• Records for the task:
——————
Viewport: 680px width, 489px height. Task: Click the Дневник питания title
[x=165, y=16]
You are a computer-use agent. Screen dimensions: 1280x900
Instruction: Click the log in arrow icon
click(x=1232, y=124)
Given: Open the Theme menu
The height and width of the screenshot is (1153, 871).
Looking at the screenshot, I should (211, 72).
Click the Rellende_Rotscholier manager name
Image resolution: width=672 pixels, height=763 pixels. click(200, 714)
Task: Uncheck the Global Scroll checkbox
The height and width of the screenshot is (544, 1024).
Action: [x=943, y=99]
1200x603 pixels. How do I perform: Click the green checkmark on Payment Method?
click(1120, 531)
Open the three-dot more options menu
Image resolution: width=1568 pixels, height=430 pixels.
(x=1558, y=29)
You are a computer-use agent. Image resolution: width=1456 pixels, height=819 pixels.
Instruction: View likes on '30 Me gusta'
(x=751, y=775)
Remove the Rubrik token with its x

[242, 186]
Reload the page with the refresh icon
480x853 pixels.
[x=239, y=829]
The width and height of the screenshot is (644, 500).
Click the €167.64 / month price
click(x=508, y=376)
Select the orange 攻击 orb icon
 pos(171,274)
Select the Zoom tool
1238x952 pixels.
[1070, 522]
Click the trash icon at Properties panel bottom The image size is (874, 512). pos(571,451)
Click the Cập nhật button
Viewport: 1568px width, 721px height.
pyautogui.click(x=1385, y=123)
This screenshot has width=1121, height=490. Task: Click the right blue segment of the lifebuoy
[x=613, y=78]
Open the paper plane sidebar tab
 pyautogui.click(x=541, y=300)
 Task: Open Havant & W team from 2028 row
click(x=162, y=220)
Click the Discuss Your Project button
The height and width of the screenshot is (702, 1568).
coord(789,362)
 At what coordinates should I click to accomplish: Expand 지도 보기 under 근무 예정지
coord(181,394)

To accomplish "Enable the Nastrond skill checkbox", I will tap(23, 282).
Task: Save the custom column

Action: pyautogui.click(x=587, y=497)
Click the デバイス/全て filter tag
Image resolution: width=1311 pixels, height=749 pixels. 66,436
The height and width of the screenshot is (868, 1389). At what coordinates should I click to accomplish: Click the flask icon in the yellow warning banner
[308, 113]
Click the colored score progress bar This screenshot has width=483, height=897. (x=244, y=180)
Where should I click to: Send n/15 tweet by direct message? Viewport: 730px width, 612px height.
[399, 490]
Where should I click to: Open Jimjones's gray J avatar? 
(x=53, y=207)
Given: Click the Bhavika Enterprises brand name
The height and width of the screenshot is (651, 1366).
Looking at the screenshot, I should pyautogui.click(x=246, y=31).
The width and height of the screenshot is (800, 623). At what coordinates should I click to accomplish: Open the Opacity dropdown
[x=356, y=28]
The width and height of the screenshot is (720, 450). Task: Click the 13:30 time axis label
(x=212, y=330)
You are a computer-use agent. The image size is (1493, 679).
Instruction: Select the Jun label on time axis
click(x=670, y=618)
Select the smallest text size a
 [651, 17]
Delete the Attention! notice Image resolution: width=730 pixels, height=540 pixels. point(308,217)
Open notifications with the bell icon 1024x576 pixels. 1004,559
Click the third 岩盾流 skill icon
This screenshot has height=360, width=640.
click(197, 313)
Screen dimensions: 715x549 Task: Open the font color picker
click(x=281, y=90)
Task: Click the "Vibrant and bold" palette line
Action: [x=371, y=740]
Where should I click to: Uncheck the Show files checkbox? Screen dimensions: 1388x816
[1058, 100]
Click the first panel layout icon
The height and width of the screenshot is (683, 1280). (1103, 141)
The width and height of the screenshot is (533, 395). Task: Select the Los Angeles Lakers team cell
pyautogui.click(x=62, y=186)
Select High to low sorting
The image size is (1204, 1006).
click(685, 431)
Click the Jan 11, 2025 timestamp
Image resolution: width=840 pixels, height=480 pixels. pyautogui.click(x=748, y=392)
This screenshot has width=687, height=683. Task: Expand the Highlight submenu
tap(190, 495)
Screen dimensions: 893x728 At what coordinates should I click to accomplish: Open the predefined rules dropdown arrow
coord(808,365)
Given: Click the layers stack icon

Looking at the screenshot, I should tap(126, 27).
——————
An identical copy of the entries above is the expected result.

• Task solution:
Viewport: 680px width, 489px height. Task: Click the Дневник питания title
[x=165, y=16]
You are a computer-use agent. Screen dimensions: 1280x900
Instruction: Click the log in arrow icon
click(x=1232, y=124)
Given: Open the Theme menu
The height and width of the screenshot is (1153, 871).
Looking at the screenshot, I should (211, 72).
Click the Rellende_Rotscholier manager name
Image resolution: width=672 pixels, height=763 pixels. click(200, 714)
Task: Uncheck the Global Scroll checkbox
The height and width of the screenshot is (544, 1024).
Action: [x=943, y=99]
1200x603 pixels. How do I perform: Click the green checkmark on Payment Method?
click(1120, 531)
Open the three-dot more options menu
Image resolution: width=1568 pixels, height=430 pixels.
(x=1558, y=29)
You are a computer-use agent. Image resolution: width=1456 pixels, height=819 pixels.
Instruction: View likes on '30 Me gusta'
(x=751, y=775)
Remove the Rubrik token with its x

[242, 186]
Reload the page with the refresh icon
480x853 pixels.
[x=239, y=829]
The width and height of the screenshot is (644, 500).
Click the €167.64 / month price
click(x=508, y=376)
Select the orange 攻击 orb icon
 pos(171,274)
Select the Zoom tool
1238x952 pixels.
[1070, 522]
Click the trash icon at Properties panel bottom The image size is (874, 512). pos(571,451)
Click the Cập nhật button
Viewport: 1568px width, 721px height.
pyautogui.click(x=1385, y=123)
This screenshot has width=1121, height=490. Task: Click the right blue segment of the lifebuoy
[x=613, y=78]
Open the paper plane sidebar tab
 pyautogui.click(x=541, y=300)
 Task: Open Havant & W team from 2028 row
click(x=162, y=220)
Click the Discuss Your Project button
The height and width of the screenshot is (702, 1568).
coord(789,362)
 At what coordinates should I click to accomplish: Expand 지도 보기 under 근무 예정지
coord(181,394)

To accomplish "Enable the Nastrond skill checkbox", I will tap(23, 282).
Task: Save the custom column

Action: pyautogui.click(x=587, y=497)
Click the デバイス/全て filter tag
Image resolution: width=1311 pixels, height=749 pixels. 66,436
The height and width of the screenshot is (868, 1389). At what coordinates should I click to accomplish: Click the flask icon in the yellow warning banner
[308, 113]
Click the colored score progress bar This screenshot has width=483, height=897. (x=244, y=180)
Where should I click to: Send n/15 tweet by direct message? Viewport: 730px width, 612px height.
[399, 490]
Where should I click to: Open Jimjones's gray J avatar? 
(x=53, y=207)
Given: Click the Bhavika Enterprises brand name
The height and width of the screenshot is (651, 1366).
Looking at the screenshot, I should pyautogui.click(x=246, y=31).
The width and height of the screenshot is (800, 623). At what coordinates should I click to accomplish: Open the Opacity dropdown
[x=356, y=28]
The width and height of the screenshot is (720, 450). Task: Click the 13:30 time axis label
(x=212, y=330)
You are a computer-use agent. The image size is (1493, 679).
Instruction: Select the Jun label on time axis
click(x=670, y=618)
Select the smallest text size a
 [651, 17]
Delete the Attention! notice Image resolution: width=730 pixels, height=540 pixels. point(308,217)
Open notifications with the bell icon 1024x576 pixels. 1004,559
Click the third 岩盾流 skill icon
This screenshot has height=360, width=640.
click(197, 313)
Screen dimensions: 715x549 Task: Open the font color picker
click(x=281, y=90)
Task: Click the "Vibrant and bold" palette line
Action: [x=371, y=740]
Where should I click to: Uncheck the Show files checkbox? Screen dimensions: 1388x816
[1058, 100]
Click the first panel layout icon
The height and width of the screenshot is (683, 1280). (1103, 141)
The width and height of the screenshot is (533, 395). Task: Select the Los Angeles Lakers team cell
pyautogui.click(x=62, y=186)
Select High to low sorting
The image size is (1204, 1006).
click(685, 431)
Click the Jan 11, 2025 timestamp
Image resolution: width=840 pixels, height=480 pixels. pyautogui.click(x=748, y=392)
This screenshot has width=687, height=683. Task: Expand the Highlight submenu
tap(190, 495)
Screen dimensions: 893x728 At what coordinates should I click to accomplish: Open the predefined rules dropdown arrow
coord(808,365)
Given: Click the layers stack icon

Looking at the screenshot, I should tap(126, 27).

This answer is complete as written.